Let’s say we have the data Z
from the unknown
process:
dim(Z)
#> [1] 20 25
number_of_observations <- nrow(Z) # 20
perm_size <- ncol(Z) # 25
S <- cov(Z) # Assume we have to estimate the mean
g <- gips(S, number_of_observations)
plot(g, type = "heatmap")
g_map <- find_MAP(g, max_iter = 2, optimizer = "hill_climbing")
#> ================================================================================
#> Warning: Hill Climbing algorithm did not converge in 2 iterations!
#> ℹ We recommend to run the `find_MAP(optimizer = 'continue')` on the acquired output.
#> Warning: The found permutation has n0 = 24 which is bigger than the number_of_observations = 20.
#> ℹ The covariance matrix invariant under the found permutation does not have the likelihood properly defined.
#> ℹ For a more in-depth explanation, see the 'Project Matrix - Equation (6)' section in `vignette('Theory', package = 'gips')` or its pkgdown page: https://przechoj.github.io/gips/articles/Theory.html.
g_map
#> The permutation (3,22)(11,17):
#> - was found after 601 posteriori calculations;
#> - is 1.656e+12 times more likely than the () permutation.
plot(g_map, type = "best")
The above warnings are expected.
When max_iter
is reached during Metropolis-Hastings or
hill climbing, the optimization stops and returns the result. Users are
encouraged to plot the result and determine if it has converged. If
necessary, users can continue the optimization, as shown below.
g <- gips(S, number_of_observations)
g_map <- find_MAP(g, max_iter = 50, optimizer = "Metropolis_Hastings")
#> ==============================================================================
plot(g_map, type = "best")
The algorithm was still significantly improving the permutation. It is reasonable to continue it:
g_map2 <- find_MAP(g_map, max_iter = 100, optimizer = "continue")

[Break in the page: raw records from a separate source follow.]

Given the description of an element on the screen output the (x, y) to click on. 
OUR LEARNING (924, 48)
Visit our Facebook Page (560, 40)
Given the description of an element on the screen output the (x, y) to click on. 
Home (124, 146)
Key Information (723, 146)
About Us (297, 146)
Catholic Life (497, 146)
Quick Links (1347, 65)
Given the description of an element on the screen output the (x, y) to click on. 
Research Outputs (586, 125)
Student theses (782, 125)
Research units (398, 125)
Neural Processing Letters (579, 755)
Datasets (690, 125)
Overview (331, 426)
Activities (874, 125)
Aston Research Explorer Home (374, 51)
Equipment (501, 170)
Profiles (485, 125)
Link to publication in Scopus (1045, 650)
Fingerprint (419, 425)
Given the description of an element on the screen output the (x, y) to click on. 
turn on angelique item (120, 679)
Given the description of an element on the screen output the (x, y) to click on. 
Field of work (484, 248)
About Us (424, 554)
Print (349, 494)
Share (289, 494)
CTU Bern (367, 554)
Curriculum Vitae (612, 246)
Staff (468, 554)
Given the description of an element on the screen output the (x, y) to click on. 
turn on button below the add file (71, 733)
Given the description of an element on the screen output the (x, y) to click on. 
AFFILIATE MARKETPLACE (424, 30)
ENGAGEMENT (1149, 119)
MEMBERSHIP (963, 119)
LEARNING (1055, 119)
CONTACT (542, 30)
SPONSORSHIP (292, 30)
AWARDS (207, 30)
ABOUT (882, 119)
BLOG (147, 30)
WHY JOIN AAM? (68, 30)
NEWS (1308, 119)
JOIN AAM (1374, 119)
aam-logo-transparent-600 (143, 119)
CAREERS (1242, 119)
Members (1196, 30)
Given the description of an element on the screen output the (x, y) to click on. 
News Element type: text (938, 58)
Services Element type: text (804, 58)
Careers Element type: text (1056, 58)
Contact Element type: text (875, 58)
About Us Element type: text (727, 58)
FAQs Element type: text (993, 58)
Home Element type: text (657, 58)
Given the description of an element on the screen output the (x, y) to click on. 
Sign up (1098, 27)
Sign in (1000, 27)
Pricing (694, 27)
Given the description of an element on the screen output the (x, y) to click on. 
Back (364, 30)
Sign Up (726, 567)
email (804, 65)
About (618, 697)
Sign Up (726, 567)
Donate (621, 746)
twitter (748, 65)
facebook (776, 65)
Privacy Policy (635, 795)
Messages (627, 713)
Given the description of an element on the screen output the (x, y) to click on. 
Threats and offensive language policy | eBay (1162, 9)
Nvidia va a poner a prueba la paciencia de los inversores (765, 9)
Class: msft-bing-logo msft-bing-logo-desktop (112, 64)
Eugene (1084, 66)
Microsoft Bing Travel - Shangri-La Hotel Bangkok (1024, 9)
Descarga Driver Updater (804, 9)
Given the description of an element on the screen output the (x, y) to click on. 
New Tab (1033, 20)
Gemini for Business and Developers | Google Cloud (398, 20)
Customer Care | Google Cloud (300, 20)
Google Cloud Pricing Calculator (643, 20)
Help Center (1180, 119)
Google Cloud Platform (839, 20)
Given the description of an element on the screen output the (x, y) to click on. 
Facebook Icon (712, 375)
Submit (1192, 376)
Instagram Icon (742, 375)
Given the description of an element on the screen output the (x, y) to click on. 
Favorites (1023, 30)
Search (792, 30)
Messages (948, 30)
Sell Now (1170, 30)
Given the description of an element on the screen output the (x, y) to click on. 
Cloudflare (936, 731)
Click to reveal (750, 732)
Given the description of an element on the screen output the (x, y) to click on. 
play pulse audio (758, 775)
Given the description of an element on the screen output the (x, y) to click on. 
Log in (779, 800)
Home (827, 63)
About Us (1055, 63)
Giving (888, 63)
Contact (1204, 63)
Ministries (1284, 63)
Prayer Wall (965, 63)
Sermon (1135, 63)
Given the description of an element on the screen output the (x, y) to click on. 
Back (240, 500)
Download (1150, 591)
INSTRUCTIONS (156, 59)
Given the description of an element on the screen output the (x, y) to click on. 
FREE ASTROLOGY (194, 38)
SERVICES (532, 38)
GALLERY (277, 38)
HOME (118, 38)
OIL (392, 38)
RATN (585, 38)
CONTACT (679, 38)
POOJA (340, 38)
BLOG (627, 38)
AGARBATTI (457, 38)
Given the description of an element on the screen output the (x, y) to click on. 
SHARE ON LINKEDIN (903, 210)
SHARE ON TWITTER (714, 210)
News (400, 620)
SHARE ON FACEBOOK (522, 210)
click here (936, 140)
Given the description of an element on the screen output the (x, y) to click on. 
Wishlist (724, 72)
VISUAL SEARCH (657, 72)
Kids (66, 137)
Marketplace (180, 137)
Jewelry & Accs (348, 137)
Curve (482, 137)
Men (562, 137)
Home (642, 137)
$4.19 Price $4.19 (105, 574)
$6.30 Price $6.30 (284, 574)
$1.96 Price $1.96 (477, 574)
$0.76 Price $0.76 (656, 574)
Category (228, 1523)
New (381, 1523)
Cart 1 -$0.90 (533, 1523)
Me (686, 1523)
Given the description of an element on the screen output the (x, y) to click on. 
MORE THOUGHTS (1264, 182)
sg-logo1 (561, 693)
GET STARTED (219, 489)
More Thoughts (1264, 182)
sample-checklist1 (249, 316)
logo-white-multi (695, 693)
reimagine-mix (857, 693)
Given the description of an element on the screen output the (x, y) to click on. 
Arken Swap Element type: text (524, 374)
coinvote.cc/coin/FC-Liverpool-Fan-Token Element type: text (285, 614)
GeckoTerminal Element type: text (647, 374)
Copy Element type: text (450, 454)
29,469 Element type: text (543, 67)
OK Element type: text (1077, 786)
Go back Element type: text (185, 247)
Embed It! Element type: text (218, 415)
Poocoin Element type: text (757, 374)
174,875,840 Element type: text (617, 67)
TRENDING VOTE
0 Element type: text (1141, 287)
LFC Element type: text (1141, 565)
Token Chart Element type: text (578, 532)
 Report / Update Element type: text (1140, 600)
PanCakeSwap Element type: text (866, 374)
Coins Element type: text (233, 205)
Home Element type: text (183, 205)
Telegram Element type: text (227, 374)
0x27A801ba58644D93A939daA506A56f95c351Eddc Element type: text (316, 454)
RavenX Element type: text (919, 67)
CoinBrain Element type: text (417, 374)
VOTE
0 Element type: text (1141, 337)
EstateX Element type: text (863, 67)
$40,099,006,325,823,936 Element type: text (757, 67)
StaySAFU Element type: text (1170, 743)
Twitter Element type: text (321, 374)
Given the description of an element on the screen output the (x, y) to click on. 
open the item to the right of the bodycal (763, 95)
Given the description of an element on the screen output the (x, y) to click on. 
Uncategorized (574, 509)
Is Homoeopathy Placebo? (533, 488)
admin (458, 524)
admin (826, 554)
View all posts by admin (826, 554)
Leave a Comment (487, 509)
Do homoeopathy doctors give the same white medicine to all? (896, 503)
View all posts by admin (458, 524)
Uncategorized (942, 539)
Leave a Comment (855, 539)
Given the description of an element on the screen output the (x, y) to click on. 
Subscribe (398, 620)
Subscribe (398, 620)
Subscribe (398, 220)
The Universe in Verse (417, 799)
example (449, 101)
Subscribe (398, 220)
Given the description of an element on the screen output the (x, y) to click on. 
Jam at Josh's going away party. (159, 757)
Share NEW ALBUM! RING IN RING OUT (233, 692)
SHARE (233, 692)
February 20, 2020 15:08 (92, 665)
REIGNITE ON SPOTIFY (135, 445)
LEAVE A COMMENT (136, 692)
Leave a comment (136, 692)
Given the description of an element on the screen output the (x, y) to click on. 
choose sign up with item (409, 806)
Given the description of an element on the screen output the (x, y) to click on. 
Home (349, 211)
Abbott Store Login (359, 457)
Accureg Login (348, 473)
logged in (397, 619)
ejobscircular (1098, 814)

#> ===============================================================================
plot(g_map2, type = "best")
The improvement has slowed down significantly. It is fair to stop the algorithm here. Keep in mind the y scale is logarithmic. The visually “small” improvement between 100 and 150 iterations was huge, \(10^{52}\) times the posteriori.
The find_MAP()
function has two additional parameters:
show_progress_bar
and save_all_perms
, which
can be set to TRUE
or FALSE
.
When show_progress_bar = TRUE
, gips
will
print “=” characters on the console during optimization. Remember that
when the user sets the return_probabilities = TRUE
, a
second progress bar will indicate the calculation of the probabilities
after optimization.
The save_all_perms = TRUE
will save all visited
permutations in the outputted object, which significantly increases the
required RAM. For instance, with \(p=150\) and max_perm = 150000
,
we needed 400 MB to store it, whereas
save_all_perms = FALSE
only required 2 MB. However,
save_all_perms = TRUE
is necessary for
return_probabilities = TRUE
or more complex path
analysis.
We are also considering implementing the First approach from [1] in the future. The Markov chain travels along cyclic groups rather than permutations in this approach.
We encourage everyone to discuss on available and potential new optimizers on ISSUE#21. One can also see why some optimizers were implemented but not yet added to gips there.
[1] Piotr Graczyk, Hideyuki Ishi, Bartosz Kołodziejek, Hélène Massam. “Model selection in the space of Gaussian models invariant by symmetry.” The Annals of Statistics, 50(3) 1747-1774 June 2022. arXiv link; DOI: 10.1214/22-AOS2174
[2] “Learning permutation symmetries with gips in R” by
gips
developers Adam Chojecki, Paweł Morgen, and Bartosz
Kołodziejek, available on arXiv:2307.00790.